C’est un bon moment pour commencer à lui demander :

« Comment vas-tu t’organiser pour ton exposé ? »

« Qu’est-ce qui t’aide à ne pas oublier tes devoirs ? »

« Qu’est-ce qui s’est passé dans cette dispute ? »

« Qu’aurais-tu pu faire autrement ? »

On ne cherche plus seulement à réguler l’enfant, mais progressivement à l’aider à comprendre son propre fonctionnement.

C’est ce que l’on appelle notamment la métacognition : être capable de réfléchir à sa propre manière de penser, d’apprendre et d’agir.

Et les émotions dans tout cela ?

C’est un point essentiel : le développement cognitif et le développement de la régulation émotionnelle ne progressent pas toujours au même rythme.

Un enfant peut être très bon en mathématiques et avoir encore beaucoup de difficultés à gérer une frustration.

Il peut argumenter brillamment avec ses parents et perdre complètement ses moyens lorsqu’il est en colère.

Il peut savoir ce qu’il faudrait faire… sans parvenir à le faire au moment où son système nerveux est fortement mobilisé.

C’est pourquoi la question :

« Pourquoi fait-il ça alors qu’il sait très bien que ce n’est pas bien ? »

peut parfois être remplacée par :

« Dans quel état était-il lorsqu’il a fait cela ? Et de quelle capacité avait-il besoin à ce moment-là ? »

Cette question ouvre souvent une tout autre manière d’accompagner l’enfant.

Grandir, ce n’est pas seulement devenir autonome

L’autonomie ne consiste pas à demander toujours davantage à l’enfant jusqu’à ce qu’il « se débrouille ».

Elle se construit progressivement.

Au début, je fais avec toi.
Puis je t’aide à faire.
Puis je t’aide à trouver comment faire.
Et progressivement, tu peux le faire seul.

C’est particulièrement vrai pour l’organisation scolaire et la régulation émotionnelle.

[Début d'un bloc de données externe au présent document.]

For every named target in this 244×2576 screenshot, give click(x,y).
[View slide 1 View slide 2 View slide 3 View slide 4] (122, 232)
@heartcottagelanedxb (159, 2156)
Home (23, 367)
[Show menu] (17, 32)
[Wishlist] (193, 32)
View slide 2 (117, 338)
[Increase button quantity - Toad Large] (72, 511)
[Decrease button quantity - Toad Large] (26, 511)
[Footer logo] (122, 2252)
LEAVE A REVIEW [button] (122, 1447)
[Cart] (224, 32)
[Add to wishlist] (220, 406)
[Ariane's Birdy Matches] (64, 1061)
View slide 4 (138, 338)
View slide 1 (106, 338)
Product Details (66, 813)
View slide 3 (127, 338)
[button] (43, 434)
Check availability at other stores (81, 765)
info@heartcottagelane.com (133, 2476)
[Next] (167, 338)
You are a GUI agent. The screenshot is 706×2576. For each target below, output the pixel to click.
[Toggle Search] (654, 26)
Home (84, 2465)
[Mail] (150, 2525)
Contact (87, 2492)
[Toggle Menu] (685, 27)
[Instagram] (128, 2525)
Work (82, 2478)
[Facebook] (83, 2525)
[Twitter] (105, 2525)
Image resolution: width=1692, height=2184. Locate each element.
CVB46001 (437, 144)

L’objectif n’est donc pas de supprimer l’aide de l’adulte le plus vite possible, mais de retirer progressivement les béquilles à mesure que les compétences se construisent.

Et parfois, ce dont un enfant a besoin n’est pas d’une nouvelle punition, d’un nouveau tableau de récompenses ou d’une nouvelle injonction à « faire un effort ».

Il a besoin que l’adulte se demande :

« Qu’est-ce qui est encore en construction chez lui ? »

Une conférence pour aller plus loin

Comment fonctionne le système nerveux de mon enfant ? Pourquoi certaines émotions débordent-elles ? Comment l’aider à retrouver son calme ? Et quel est mon rôle de parent dans sa régulation ?

Je proposerai prochainement une conférence destinée aux parents autour du système nerveux et des émotions.

Nous explorerons de manière simple et concrète le lien entre corps, émotions, comportement et développement de l’enfant, ainsi que des pistes pour accompagner les moments de débordement sans chercher uniquement à faire disparaître le comportement qui dérange.

Comprendre ce qui se passe dans le système nerveux, c’est souvent commencer à regarder autrement ce que nous appelons « un comportement difficile ».

Les âges indiqués dans cet article sont des repères généraux et non des normes : chaque enfant se développe à son propre rythme, et les capacités peuvent varier considérablement selon les situations et l’état de l’enfant.